### WHAT YOU SHOULD DO
State how many lines of the entries hold the string "Pinterest". Reply with the number alone.

### EXERCISE INPUTS
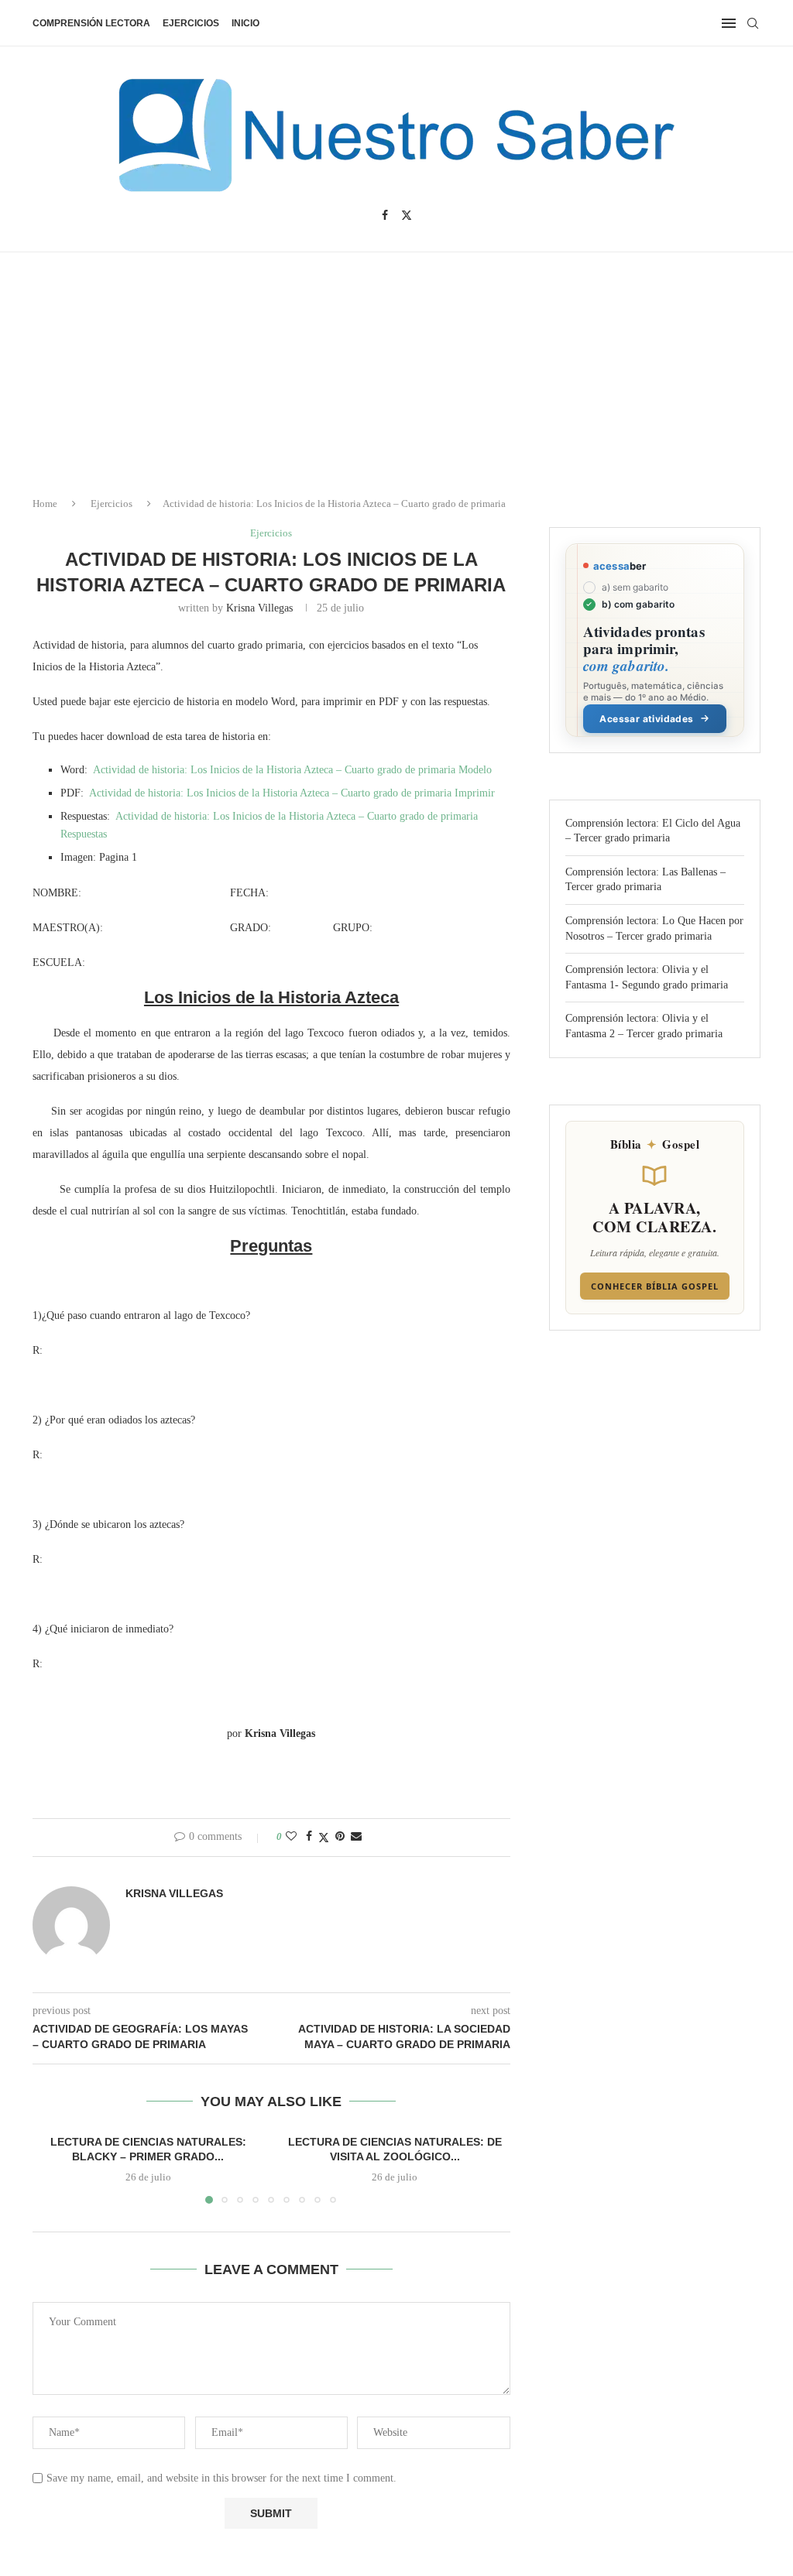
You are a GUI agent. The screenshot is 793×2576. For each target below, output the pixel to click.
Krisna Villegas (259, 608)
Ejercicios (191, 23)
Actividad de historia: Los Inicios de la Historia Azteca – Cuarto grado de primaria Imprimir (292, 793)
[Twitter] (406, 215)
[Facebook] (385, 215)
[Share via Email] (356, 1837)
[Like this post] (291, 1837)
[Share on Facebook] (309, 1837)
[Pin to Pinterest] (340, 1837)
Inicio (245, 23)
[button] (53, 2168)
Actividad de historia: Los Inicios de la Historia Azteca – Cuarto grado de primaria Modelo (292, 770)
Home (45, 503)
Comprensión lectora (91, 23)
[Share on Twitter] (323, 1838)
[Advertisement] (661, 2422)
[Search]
* * *
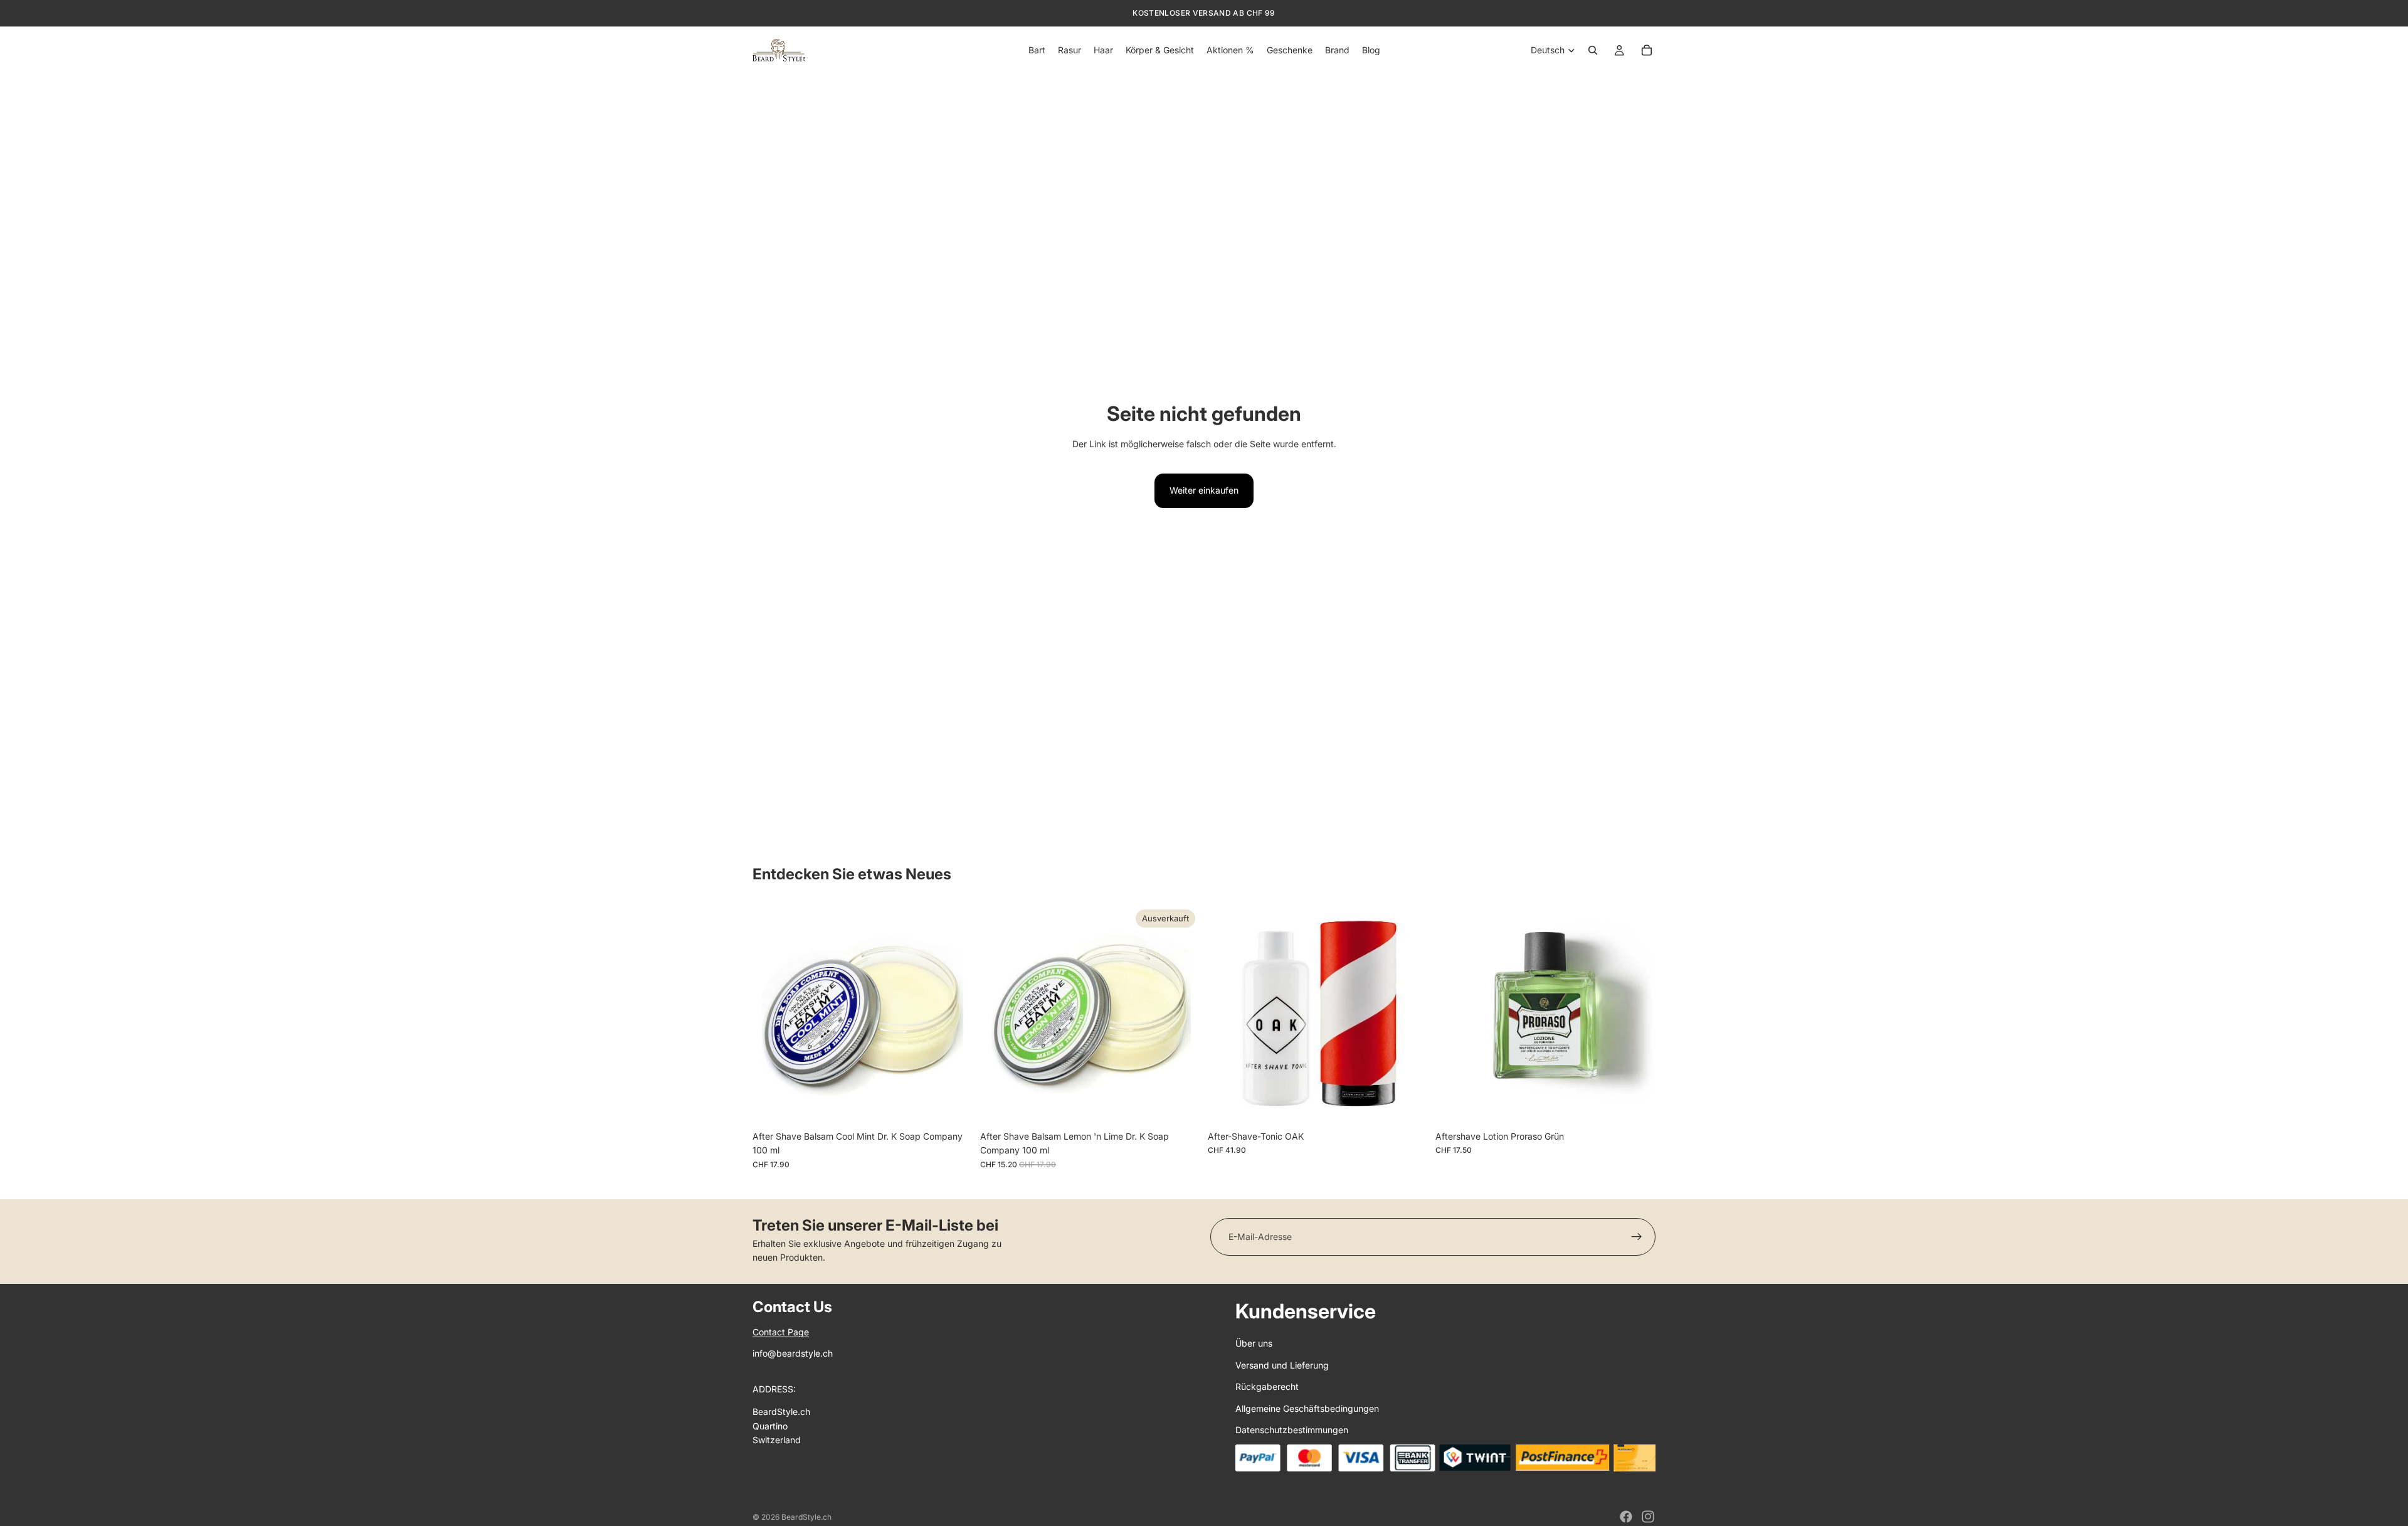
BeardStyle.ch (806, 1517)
* * *
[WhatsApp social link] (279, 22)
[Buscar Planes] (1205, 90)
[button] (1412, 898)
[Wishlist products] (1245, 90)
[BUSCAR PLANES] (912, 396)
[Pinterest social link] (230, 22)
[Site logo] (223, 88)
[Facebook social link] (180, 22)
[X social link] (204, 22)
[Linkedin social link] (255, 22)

### ANSWER TO THIS TASK
2